La pandemia ha creato una situazione socioeconomica del tutto inedita, innescando involontariamente una frammentazione dei territori. Questo anche al Sud.
La crisi ha procurato un individualistico “fai da te”, che inevitabilmente ha ridisegnato le dinamiche economiche e rimodulato le mappe comportamentali, in tutti i campi. Dall’imprenditoria, all’industria, dall’artigianato al terziario.
Nulla poteva essere come prima. La sorpresa per una situazione incongetturabile, ha inizialmente preso la strada di un blocco protempore, per poi divenire uno sblocco a singulti, con l’impostazione di soluzioni, appunto, “personali”. Con la rottura di sistemi di scambi consolidati e l’inerpicamento per strade nuove, mai battute. Sospinti a volte dalla sensazione di non aver più nulla da perdere e quindi con l’audacia dei sopravvissuti.
Dopo più di un anno, un minimo di riorganizzazione inizia a percepirsi sui territori del Sud. La ricostruzione è lenta, ma si avverte qualche spinta.
Il Sud dell’Italia è abituato da secoli ad adattamenti alle situazioni contingenti. Non ha mai goduto di una stutturalità del sistema. Le varie dominazioni costringevano a reinventarsi, a cambiare. A volte radicalmente.
Vi è dunque un fattore genetico nella reazione, unito a quella rassegnazione che induceva a prendere tutte le inclemenze con filosofia.
È come se il Sud avesse un bagaglio diverso dal Nord. Bagaglio di esperienze diverse.
La capacità di vivere con poco, di saper ridurre l’orizzonte dei bisogni e dei desideri, è fattore comune. Vivere con l’indispensabile è stato il presupposto di partenza degli emigranti. I primi tempi sarebbero stati di indubbie privazioni.
Un popolo abituato a soffrire, quello del Sud, ed a reinventarsi. Infatti quegli stessi emigranti, brillavano per la loro creatività, al riguardo di quelli delle altre nazioni.
Forse al Sud siamo stati più capaci nel reagire nelle difficoltà, che nel proliferare il benessere. Ora è il tempo delle prime.
La pandemia ha colto tutti impreparati, ma al Sud vi è stata la sensazione di cavarsela. Erano già molti gli individui, che in una crisi globale come quella del 2007, sono tornati alla terra, ai campi, quindi alla complementarietà di essi al proprio sostentamento economico.
Nei piccoli comuni della dorsale appenninica vi è gente che con 500 euro di pensione, riusciva a risparmiare la metà e metterla da parte. A loro la pandemia, espungendo il fattore sanitario, non ha tolto nulla.
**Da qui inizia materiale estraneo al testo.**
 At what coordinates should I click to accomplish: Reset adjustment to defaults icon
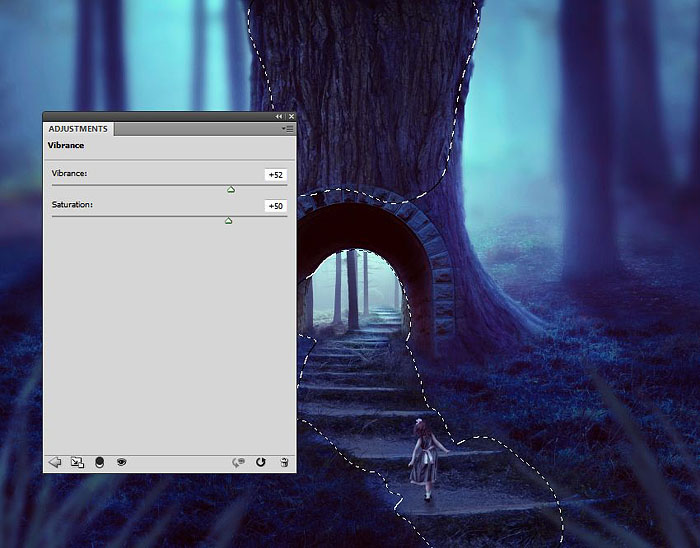261,462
L’economia di un paese di 1.000 abitanti, il più delle volte isolato dai grandi centri, ha continuato la sua marcia. Il fornaio ha continuato a fare il pane, il falegname a girare i comuni limitrofi, per i suoi lavori, così il fabbro, il meccanico, l’alimentari. Le microeconomie non sono state investite dallo tsunami della pandemia. Perché semplici, essenziali, autosufficienti. È l’altro volto di un’Italia che ha vissuto un’imponente erosione demografica ed ha imparato a vivere dovendo privarsi gradualmente di tutto.
Mi è capitato di colloquiare con due di queste realtà, in Campania ed in Puglia, dove tutto era rimasto nei binari della normalità. Al netto delle ovvie misure di profilassi sanitarie.
Il Sud è anche questo. Paesi che lentamente stanno scomparendo e che vivono di poco. E in quel “poco’, nulla può inceppare il flusso delle merci ed il fluire della vita.
Vi sono due Sud, quello della costa, delle cinture metropolitane, dove ho narrato degli “invisibili”, ed il Sud degli Appennini, con i suoi borghi sulle rocche. Paesi medievali, ex feudi baronali, che hanno costruito la propria sopravvivenza sul bastevole. E un’Italia che esiste ma che non viene mai considerata. E non si lamenta, ma vive la sua condizione con forza e dignità.
E vive la pandemia guardandola da lontano. Basta prendere delle precauzioni. Ma nulla cambierà la sua condizione. Ed è proprio in questa inesorabilità che il fiume carsico continua a scorrere lento. Come nei secoli passati.